* Goal of the exercise
With the line that contains "Viewport: 933px width, 513px height." as the final line, return every line from the start of the data below exactly.

* Supplied data
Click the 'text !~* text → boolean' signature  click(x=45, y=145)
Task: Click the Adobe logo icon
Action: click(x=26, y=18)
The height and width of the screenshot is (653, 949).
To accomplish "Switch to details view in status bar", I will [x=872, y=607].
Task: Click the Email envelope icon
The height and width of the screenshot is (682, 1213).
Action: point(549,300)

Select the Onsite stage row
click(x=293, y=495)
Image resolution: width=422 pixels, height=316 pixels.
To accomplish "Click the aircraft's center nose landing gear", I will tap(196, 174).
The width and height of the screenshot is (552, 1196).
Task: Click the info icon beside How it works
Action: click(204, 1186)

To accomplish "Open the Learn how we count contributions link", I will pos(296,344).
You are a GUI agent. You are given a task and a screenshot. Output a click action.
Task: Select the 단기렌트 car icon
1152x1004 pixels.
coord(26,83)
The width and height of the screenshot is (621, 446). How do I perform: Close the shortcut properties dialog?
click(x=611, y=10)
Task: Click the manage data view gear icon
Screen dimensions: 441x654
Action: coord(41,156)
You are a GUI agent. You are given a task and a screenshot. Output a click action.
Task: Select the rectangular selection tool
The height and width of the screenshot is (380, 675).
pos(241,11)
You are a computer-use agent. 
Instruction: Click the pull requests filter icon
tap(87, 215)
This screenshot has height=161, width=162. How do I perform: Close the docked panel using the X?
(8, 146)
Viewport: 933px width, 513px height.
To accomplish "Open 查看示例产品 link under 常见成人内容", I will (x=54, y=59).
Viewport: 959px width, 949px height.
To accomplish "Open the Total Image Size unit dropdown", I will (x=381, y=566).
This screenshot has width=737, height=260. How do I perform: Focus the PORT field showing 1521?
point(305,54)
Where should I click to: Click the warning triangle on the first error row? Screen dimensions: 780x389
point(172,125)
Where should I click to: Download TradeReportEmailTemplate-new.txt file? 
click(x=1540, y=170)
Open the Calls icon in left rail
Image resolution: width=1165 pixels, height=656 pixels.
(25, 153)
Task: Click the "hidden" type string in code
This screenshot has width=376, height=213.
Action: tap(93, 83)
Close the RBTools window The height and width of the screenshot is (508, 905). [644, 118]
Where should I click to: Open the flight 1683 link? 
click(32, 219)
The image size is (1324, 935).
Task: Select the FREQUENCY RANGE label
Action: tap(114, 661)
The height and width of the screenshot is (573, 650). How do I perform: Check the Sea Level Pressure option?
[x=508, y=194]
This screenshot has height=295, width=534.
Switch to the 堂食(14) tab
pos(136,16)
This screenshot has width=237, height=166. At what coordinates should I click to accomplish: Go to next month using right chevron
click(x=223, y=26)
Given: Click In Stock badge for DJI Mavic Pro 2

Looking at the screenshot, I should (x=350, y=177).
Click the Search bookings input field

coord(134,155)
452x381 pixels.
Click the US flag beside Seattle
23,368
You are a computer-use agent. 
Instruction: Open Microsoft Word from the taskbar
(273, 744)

* The answer
Click the 'text !~* text → boolean' signature  click(x=45, y=145)
Task: Click the Adobe logo icon
Action: click(x=26, y=18)
The height and width of the screenshot is (653, 949).
To accomplish "Switch to details view in status bar", I will [x=872, y=607].
Task: Click the Email envelope icon
The height and width of the screenshot is (682, 1213).
Action: point(549,300)

Select the Onsite stage row
click(x=293, y=495)
Image resolution: width=422 pixels, height=316 pixels.
To accomplish "Click the aircraft's center nose landing gear", I will tap(196, 174).
The width and height of the screenshot is (552, 1196).
Task: Click the info icon beside How it works
Action: click(204, 1186)

To accomplish "Open the Learn how we count contributions link", I will pos(296,344).
You are a GUI agent. You are given a task and a screenshot. Output a click action.
Task: Select the 단기렌트 car icon
1152x1004 pixels.
coord(26,83)
The width and height of the screenshot is (621, 446). How do I perform: Close the shortcut properties dialog?
click(x=611, y=10)
Task: Click the manage data view gear icon
Screen dimensions: 441x654
Action: coord(41,156)
You are a GUI agent. You are given a task and a screenshot. Output a click action.
Task: Select the rectangular selection tool
The height and width of the screenshot is (380, 675).
pos(241,11)
You are a computer-use agent. 
Instruction: Click the pull requests filter icon
tap(87, 215)
This screenshot has height=161, width=162. How do I perform: Close the docked panel using the X?
(8, 146)
Viewport: 933px width, 513px height.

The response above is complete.